Repeat only the lines below from the one containing "This screenshot has width=1043, height=532." through the one containing "Open the Очистка", inclusive, exactly as written.

▸ Pixel coordinate grounding data
**********

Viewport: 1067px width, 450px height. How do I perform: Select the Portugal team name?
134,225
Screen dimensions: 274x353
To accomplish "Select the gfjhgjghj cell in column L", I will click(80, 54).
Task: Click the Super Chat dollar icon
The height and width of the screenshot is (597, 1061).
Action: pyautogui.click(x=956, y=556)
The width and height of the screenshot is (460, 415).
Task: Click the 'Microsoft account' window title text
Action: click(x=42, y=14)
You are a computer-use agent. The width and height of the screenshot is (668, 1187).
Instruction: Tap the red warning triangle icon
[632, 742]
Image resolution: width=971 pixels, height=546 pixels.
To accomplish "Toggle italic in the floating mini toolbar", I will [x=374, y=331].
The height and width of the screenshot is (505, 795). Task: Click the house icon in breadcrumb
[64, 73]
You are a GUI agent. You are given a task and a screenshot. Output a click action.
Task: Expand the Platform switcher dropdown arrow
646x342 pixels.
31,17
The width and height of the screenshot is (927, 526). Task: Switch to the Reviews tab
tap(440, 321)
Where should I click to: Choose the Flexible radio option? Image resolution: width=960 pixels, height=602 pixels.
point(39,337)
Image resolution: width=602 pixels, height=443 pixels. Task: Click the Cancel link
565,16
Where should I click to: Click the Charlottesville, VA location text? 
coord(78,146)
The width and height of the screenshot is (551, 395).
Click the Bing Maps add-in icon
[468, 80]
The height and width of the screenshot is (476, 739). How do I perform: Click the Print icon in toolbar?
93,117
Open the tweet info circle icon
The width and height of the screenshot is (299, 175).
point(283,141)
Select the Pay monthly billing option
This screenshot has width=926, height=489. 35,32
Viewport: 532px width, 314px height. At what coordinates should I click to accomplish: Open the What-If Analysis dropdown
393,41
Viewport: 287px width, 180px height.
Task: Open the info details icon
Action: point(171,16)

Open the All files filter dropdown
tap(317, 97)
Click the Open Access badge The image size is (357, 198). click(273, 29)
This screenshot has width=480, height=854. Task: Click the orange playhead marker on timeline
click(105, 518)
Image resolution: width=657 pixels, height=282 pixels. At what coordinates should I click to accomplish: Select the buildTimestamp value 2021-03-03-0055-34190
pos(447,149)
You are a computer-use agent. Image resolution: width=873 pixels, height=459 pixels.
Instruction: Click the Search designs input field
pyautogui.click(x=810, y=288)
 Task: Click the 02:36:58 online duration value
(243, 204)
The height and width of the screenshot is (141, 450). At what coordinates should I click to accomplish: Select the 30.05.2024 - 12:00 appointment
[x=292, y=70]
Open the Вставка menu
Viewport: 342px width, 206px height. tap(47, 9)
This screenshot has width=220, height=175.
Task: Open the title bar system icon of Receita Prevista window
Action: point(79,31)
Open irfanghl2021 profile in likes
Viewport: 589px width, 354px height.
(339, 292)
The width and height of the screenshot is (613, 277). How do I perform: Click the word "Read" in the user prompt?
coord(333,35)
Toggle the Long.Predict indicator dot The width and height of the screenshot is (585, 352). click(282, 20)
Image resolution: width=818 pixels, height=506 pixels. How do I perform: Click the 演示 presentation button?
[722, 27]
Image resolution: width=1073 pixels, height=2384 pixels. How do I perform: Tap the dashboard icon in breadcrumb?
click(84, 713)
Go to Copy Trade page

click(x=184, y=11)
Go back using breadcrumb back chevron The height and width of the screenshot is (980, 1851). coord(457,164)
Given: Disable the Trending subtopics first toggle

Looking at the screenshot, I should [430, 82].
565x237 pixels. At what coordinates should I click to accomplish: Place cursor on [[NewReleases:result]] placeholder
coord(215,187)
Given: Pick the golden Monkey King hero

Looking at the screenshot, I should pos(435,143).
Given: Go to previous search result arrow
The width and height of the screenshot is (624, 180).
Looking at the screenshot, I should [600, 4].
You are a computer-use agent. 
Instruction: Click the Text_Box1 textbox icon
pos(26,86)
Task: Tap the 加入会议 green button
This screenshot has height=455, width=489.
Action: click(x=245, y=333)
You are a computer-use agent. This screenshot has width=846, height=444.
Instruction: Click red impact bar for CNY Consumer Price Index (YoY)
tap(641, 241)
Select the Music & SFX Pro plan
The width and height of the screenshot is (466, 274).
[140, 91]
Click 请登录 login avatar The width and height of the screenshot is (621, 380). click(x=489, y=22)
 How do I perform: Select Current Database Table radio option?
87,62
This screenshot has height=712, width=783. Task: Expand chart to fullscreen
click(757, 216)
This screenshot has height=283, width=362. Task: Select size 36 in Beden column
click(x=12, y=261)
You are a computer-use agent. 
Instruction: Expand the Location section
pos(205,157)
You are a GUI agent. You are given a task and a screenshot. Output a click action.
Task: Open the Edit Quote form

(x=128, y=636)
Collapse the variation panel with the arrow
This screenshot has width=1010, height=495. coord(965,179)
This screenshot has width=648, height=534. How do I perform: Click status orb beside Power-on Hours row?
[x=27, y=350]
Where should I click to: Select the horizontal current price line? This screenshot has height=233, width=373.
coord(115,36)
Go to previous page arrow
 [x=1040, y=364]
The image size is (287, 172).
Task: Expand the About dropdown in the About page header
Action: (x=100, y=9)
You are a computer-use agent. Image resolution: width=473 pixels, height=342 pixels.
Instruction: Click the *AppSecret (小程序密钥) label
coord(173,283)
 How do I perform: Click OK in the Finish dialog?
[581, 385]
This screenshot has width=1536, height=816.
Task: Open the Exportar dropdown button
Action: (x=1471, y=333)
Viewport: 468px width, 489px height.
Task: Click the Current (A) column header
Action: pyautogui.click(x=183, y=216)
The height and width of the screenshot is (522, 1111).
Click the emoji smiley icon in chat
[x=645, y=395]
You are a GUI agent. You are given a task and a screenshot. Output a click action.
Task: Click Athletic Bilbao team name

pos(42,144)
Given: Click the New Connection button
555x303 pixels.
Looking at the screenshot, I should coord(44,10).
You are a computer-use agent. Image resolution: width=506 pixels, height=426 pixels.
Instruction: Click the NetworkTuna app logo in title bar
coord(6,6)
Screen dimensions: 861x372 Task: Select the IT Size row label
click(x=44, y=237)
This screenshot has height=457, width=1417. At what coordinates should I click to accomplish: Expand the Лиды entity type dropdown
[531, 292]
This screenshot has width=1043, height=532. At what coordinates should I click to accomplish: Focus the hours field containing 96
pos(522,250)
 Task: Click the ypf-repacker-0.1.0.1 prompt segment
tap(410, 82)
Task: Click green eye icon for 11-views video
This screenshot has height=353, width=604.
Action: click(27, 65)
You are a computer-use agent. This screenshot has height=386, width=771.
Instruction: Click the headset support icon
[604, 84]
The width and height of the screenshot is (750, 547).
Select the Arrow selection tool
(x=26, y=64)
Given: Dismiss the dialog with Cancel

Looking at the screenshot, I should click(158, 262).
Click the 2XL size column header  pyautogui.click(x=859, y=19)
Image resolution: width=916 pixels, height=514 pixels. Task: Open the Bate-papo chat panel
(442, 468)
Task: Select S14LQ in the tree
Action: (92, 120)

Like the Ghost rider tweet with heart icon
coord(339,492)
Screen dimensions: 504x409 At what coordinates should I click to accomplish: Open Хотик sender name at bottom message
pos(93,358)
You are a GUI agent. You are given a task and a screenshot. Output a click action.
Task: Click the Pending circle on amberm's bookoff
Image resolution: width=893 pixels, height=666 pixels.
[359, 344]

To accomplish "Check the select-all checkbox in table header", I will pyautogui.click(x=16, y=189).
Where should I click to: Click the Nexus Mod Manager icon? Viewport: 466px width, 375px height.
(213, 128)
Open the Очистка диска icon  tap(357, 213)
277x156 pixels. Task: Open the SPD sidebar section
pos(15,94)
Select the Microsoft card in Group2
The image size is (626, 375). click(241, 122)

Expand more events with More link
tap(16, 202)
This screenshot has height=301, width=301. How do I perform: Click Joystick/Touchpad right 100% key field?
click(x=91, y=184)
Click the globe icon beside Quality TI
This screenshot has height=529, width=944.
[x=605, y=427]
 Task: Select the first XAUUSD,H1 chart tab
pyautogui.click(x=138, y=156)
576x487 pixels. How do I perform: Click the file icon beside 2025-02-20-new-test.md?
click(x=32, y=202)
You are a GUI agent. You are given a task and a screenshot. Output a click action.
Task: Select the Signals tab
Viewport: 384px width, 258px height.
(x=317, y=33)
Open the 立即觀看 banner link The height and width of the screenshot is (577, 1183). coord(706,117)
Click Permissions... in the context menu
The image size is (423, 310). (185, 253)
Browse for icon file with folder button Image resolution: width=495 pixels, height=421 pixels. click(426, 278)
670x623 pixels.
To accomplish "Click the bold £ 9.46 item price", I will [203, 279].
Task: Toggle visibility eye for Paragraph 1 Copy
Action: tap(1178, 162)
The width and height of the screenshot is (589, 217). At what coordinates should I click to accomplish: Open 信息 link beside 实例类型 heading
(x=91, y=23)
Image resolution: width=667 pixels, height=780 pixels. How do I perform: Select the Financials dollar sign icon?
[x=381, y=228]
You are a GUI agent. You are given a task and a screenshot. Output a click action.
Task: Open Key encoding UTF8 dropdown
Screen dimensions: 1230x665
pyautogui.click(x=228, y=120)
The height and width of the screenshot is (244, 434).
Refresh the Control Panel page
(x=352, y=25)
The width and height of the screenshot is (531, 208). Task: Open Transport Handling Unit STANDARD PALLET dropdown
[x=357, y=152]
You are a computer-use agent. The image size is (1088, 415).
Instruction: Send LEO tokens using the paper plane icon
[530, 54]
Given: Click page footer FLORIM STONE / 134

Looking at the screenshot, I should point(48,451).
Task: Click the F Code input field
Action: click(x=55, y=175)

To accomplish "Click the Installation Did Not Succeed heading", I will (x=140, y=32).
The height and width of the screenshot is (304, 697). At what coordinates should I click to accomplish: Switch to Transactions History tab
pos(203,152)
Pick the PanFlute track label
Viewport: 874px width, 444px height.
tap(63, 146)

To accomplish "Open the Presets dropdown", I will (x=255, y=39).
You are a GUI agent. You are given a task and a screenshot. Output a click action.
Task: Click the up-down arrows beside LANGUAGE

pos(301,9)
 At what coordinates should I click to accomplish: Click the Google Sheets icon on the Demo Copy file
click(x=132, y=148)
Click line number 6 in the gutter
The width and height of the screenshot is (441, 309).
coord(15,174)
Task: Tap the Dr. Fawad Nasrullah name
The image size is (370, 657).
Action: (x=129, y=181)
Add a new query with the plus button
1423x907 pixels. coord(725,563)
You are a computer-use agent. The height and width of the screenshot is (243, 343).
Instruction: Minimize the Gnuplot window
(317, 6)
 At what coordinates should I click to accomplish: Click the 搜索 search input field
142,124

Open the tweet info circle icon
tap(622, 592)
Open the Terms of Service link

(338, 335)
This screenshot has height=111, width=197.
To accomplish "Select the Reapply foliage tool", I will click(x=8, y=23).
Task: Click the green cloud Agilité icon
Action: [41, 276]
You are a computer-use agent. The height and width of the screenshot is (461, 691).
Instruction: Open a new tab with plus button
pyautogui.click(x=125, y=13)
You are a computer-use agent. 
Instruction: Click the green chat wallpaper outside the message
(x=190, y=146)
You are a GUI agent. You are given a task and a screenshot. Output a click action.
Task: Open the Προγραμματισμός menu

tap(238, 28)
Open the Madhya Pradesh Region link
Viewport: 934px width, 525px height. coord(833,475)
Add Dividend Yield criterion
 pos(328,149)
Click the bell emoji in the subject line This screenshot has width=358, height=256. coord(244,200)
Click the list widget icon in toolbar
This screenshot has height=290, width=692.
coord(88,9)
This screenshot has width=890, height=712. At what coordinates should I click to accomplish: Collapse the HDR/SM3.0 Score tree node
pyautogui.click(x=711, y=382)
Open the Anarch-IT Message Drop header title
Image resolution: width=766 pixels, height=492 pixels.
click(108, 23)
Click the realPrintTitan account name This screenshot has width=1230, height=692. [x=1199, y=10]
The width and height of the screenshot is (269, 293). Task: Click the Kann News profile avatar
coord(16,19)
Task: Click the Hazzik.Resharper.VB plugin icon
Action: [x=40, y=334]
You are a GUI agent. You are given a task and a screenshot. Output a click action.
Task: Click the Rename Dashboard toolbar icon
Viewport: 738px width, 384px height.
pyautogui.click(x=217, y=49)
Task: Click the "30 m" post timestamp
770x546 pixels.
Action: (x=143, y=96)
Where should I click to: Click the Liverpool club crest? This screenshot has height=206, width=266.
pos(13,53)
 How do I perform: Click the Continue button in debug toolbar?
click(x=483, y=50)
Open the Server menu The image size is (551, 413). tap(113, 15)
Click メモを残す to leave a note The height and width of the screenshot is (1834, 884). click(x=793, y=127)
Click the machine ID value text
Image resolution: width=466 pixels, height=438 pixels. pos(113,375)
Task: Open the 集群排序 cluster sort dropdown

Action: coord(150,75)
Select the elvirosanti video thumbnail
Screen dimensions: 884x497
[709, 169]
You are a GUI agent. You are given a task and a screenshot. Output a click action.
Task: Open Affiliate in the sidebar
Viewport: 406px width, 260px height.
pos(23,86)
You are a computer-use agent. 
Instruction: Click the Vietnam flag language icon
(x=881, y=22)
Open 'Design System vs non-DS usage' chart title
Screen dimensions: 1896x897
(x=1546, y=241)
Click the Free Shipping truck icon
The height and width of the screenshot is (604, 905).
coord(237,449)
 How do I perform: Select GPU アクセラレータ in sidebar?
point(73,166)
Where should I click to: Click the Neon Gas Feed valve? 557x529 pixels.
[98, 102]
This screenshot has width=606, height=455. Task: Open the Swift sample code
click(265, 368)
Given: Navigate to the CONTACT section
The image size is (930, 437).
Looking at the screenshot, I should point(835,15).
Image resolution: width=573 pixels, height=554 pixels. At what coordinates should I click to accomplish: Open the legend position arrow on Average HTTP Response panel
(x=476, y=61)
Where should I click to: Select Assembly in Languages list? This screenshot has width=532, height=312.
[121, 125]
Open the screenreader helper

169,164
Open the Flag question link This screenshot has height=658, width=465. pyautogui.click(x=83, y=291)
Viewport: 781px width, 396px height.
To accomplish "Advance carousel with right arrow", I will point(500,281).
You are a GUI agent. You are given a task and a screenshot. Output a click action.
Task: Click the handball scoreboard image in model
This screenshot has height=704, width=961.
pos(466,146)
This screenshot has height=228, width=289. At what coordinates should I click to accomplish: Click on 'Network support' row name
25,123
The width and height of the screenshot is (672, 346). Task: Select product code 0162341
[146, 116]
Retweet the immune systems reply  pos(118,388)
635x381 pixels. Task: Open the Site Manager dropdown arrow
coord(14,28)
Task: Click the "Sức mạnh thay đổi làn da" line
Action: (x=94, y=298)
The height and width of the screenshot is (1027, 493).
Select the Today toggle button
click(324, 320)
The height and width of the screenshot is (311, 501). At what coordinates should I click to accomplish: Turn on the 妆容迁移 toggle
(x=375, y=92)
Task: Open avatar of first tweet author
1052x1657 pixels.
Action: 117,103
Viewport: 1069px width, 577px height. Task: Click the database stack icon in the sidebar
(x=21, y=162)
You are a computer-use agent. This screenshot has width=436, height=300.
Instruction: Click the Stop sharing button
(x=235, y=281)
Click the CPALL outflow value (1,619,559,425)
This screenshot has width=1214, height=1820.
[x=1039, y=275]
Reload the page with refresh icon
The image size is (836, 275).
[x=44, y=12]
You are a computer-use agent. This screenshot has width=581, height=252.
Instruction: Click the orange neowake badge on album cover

**********

▸ Result
This screenshot has width=1043, height=532. At what coordinates should I click to accomplish: Focus the hours field containing 96
pos(522,250)
 Task: Click the ypf-repacker-0.1.0.1 prompt segment
tap(410, 82)
Task: Click green eye icon for 11-views video
This screenshot has height=353, width=604.
Action: click(27, 65)
You are a computer-use agent. This screenshot has height=386, width=771.
Instruction: Click the headset support icon
[604, 84]
The width and height of the screenshot is (750, 547).
Select the Arrow selection tool
(x=26, y=64)
Given: Dismiss the dialog with Cancel

Looking at the screenshot, I should click(158, 262).
Click the 2XL size column header  pyautogui.click(x=859, y=19)
Image resolution: width=916 pixels, height=514 pixels. Task: Open the Bate-papo chat panel
(442, 468)
Task: Select S14LQ in the tree
Action: (92, 120)

Like the Ghost rider tweet with heart icon
coord(339,492)
Screen dimensions: 504x409 At what coordinates should I click to accomplish: Open Хотик sender name at bottom message
pos(93,358)
You are a GUI agent. You are given a task and a screenshot. Output a click action.
Task: Click the Pending circle on amberm's bookoff
Image resolution: width=893 pixels, height=666 pixels.
[359, 344]

To accomplish "Check the select-all checkbox in table header", I will pyautogui.click(x=16, y=189).
Where should I click to: Click the Nexus Mod Manager icon? Viewport: 466px width, 375px height.
(213, 128)
Open the Очистка диска icon  tap(357, 213)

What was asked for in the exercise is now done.